Medication Monday: Deutetrabenazine

Welcome to another installment of Medication Monday, the weekly series that examines some of the common types of mental health medication, as well as some of the common issues associated with mental health medications. And before we get into this week’s post, I want to toss out my regular reminder, which is that Medication Monday is not meant as a substitute for medical advice, but rather as a brief informative introduction to mental health medications. And this week we are talking about the medication deutetrabenazine, which is also known by the name Austedo.

Deutetrabenazine is a medication designed to treat the involuntary and uncontrollable movements associated with Tardive Dyskinesia, or TD, a condition experienced by some users of anti-psychotic medications. In addition to valbenazine, deutetrabenazine is the other FDA-approved medication for TD.

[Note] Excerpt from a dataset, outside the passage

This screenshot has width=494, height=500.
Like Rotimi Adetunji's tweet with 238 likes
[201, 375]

The symptoms of TD include lip smacking, tongue rolling, jaw clenching, rhythmic movement of fingers or toes, and hip rocking or thrusting. Like valbenazine, deutetrabenazine can help reduce some or all of these symptoms when it is taken regularly as prescribed. Missing doses can increase the risk of symptoms re-occurring. Drinking alcohol and taking illegal drugs can also increase the sedative impacts of the medication or can reduce its effectiveness.

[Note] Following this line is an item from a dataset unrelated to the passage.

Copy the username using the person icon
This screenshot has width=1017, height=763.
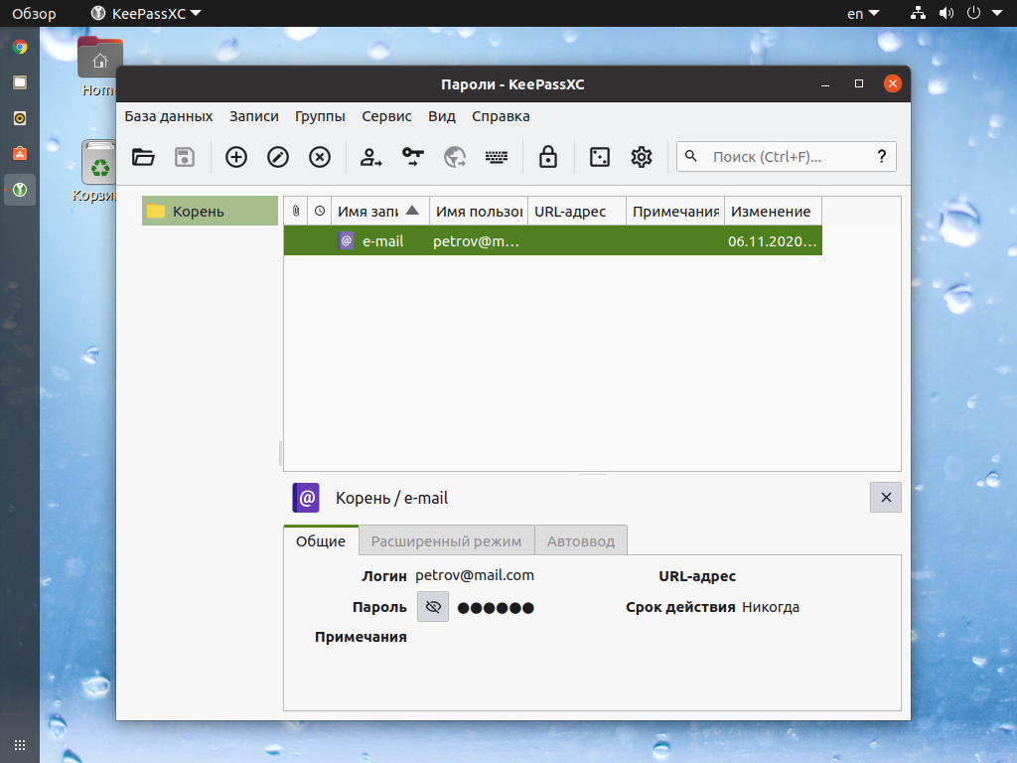point(371,157)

Other side effects that users should know about are diarrhea, dry mouth, fatigue, and inflammation of the nose and throat. Rarer side effects include increases to anxiety, constipation, depression, insomnia, irregular heart beats, and urinary track infections. Users should inform their medical provider of any of these risks. The risk of depression and suicidal ideation as a side effect of deutetrabenazine is particularly noteworthy for patients with Huntington’s disease.

Users should also communicate with their doctor or psychopharmacologist about the overall impact of the medication during the first few weeks, as it may be several weeks before the medication becomes fully effective.

So if TD is something you battle, I hope this helps. For everyone else, I hope this was informative. And as always, thanks for reading.